All this to say that we put a huge amount of pressure on these arbitrary numbers, which indicate nothing but a round trip an utterly insignificant little blue-green planet went around its small, unregarded yellow sun.
The time afforded to us is very limited, and so it would be better if we celebrated random small stuff too.
Like the completion of your 11th substack post.
Sidequests: BetterLate
This will be a quick one. Continuing from the above diatribe, here is a tiny little web app I built, which I hope will be populated later with many more examples, but for now, you can slide across and see that Jenkins! You still have time!
Check it here: sumitshetty.com/betterlate
Reccs
Again quick ones and related to this same theme.

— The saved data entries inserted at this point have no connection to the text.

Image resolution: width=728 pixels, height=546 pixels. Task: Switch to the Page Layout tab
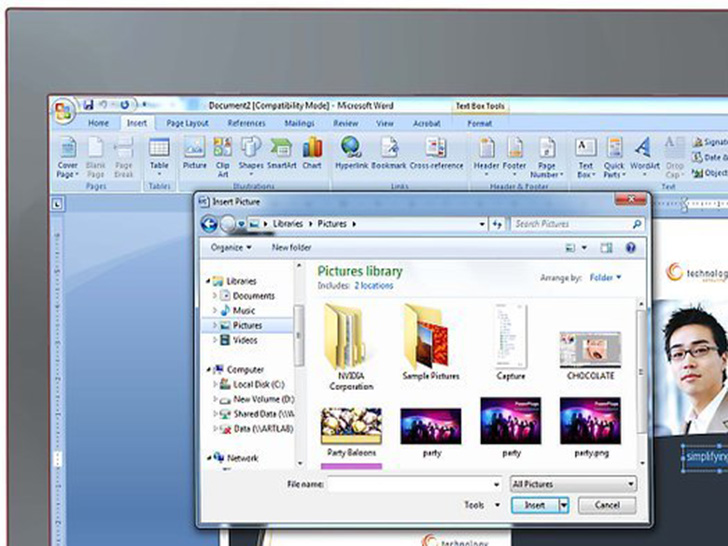point(188,123)
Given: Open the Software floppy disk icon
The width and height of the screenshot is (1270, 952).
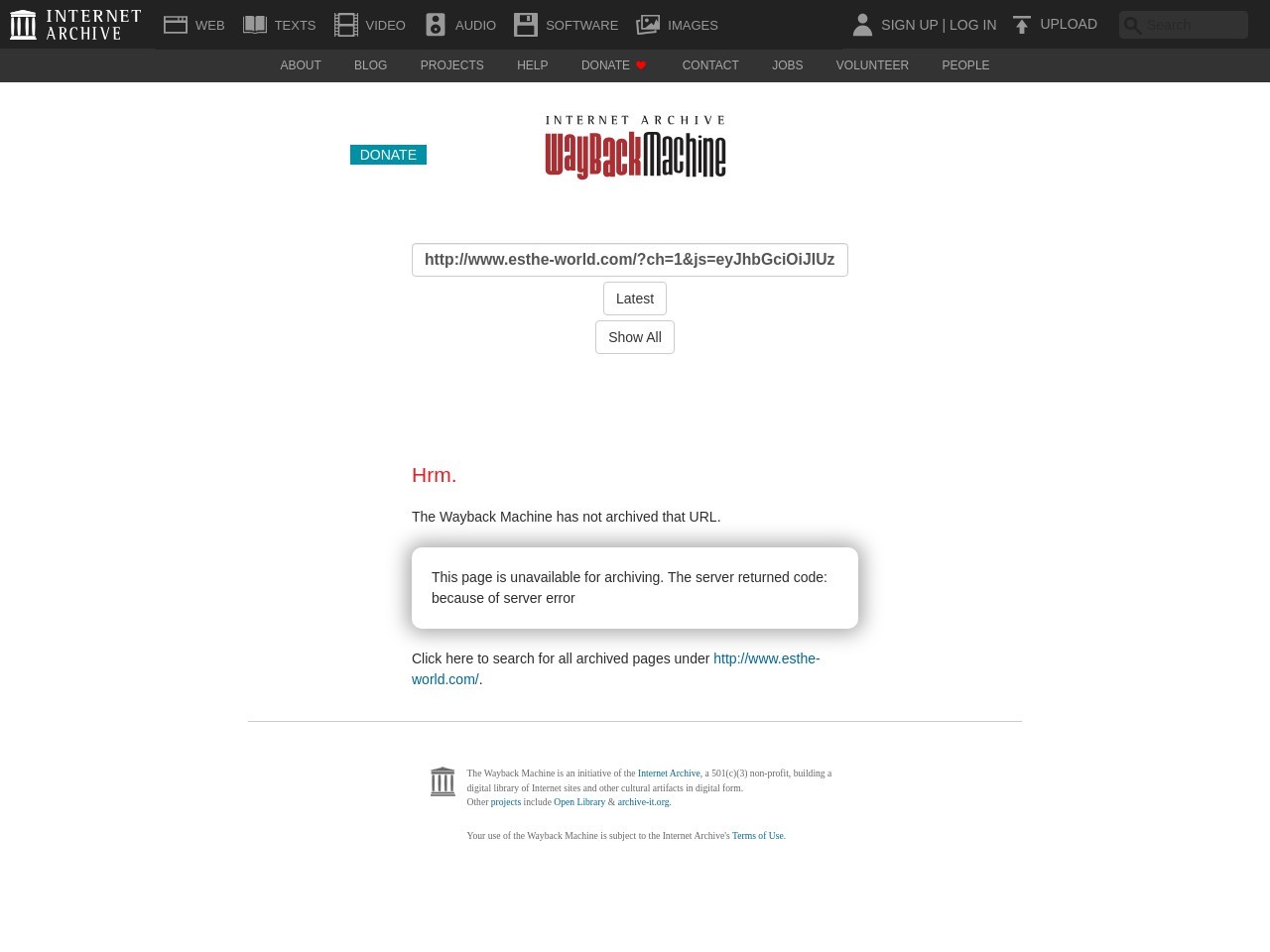Looking at the screenshot, I should pos(526,25).
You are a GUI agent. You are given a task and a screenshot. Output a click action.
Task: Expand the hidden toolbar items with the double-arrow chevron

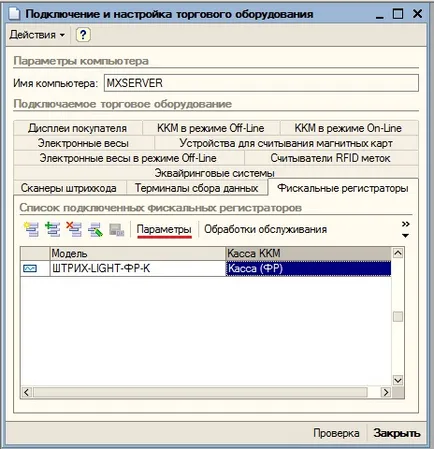(405, 224)
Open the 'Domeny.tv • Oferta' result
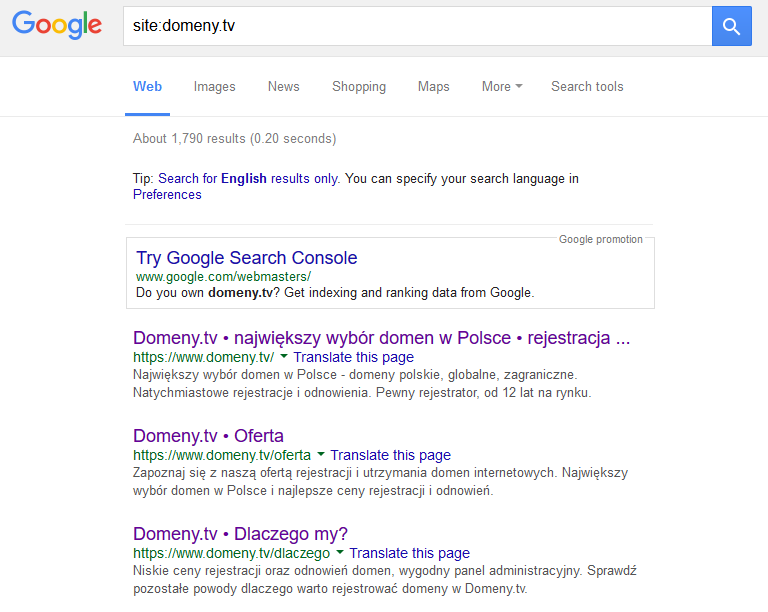This screenshot has width=768, height=612. pyautogui.click(x=208, y=436)
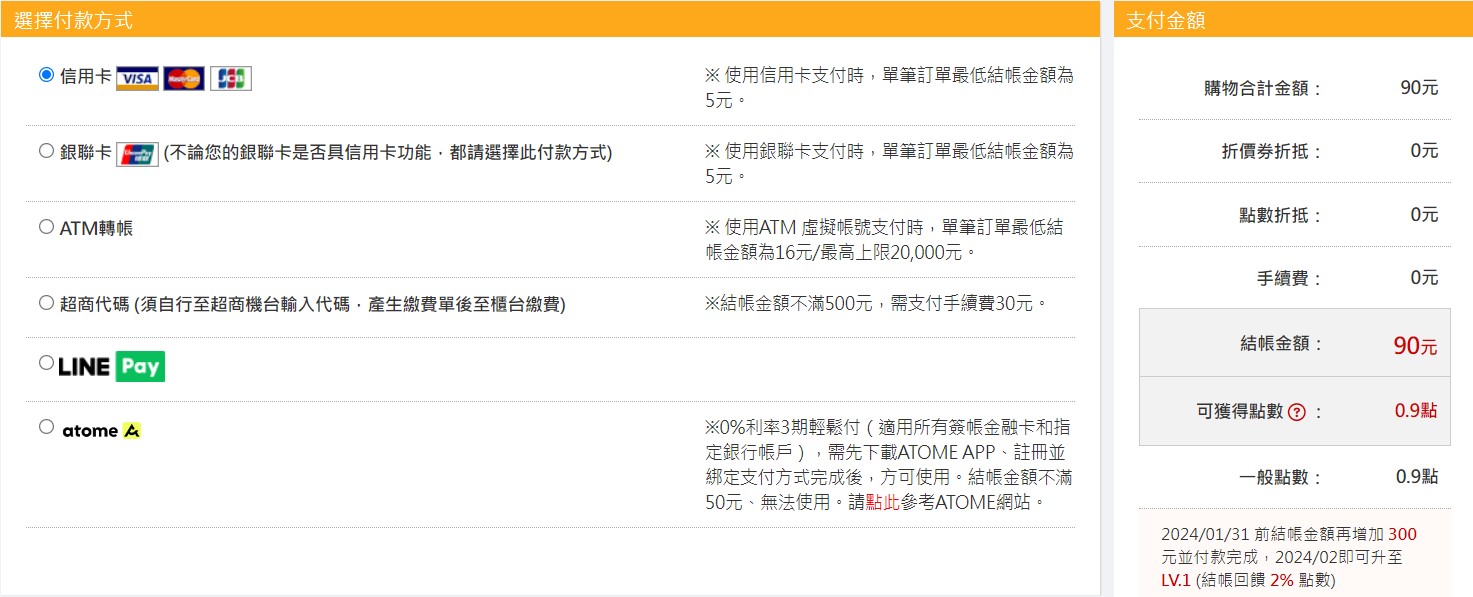
Task: Choose the 銀聯卡 payment radio button
Action: (x=46, y=151)
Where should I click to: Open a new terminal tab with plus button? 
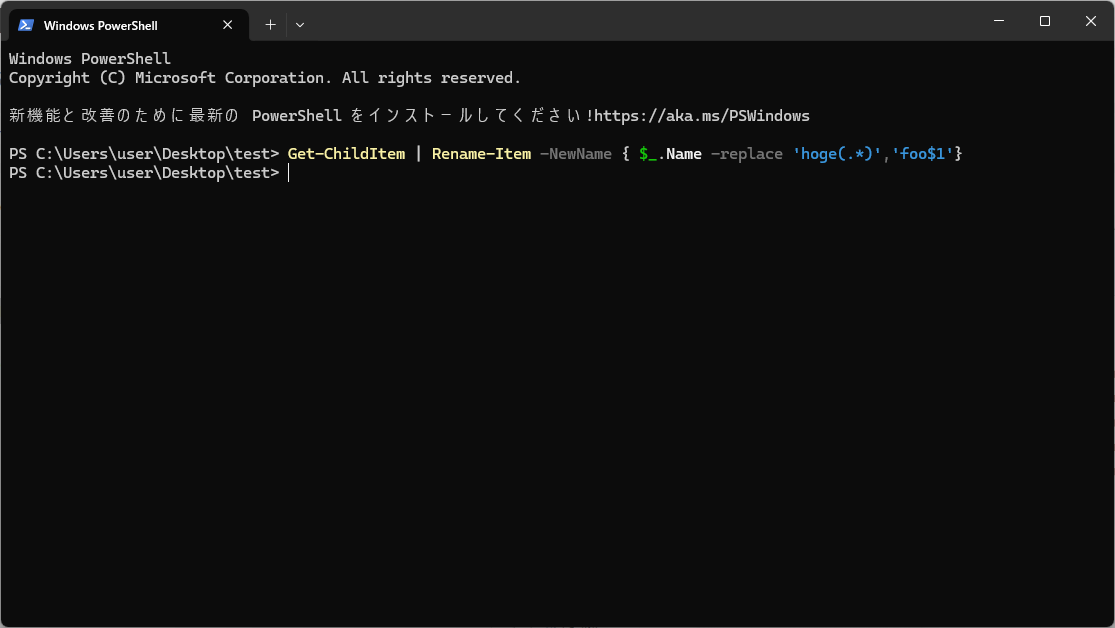tap(269, 24)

First up, this website laterbloomer.com that chronicles the lesser-known but still significant late bloomers throughout history. I love sites like these that look like they took a lot of work to design and then write, compile and present the data. Proper passion projects. Old school internet vibes.
Next, I recently watched Billu (Barber) for the first time and it is such a sweet movie. Carriying on with our theme, it has comparison with childhood mates at its core but expands to be a telling satire on celebrity worship in this country. Can’t believe I hadn’t seen it before. Loved it.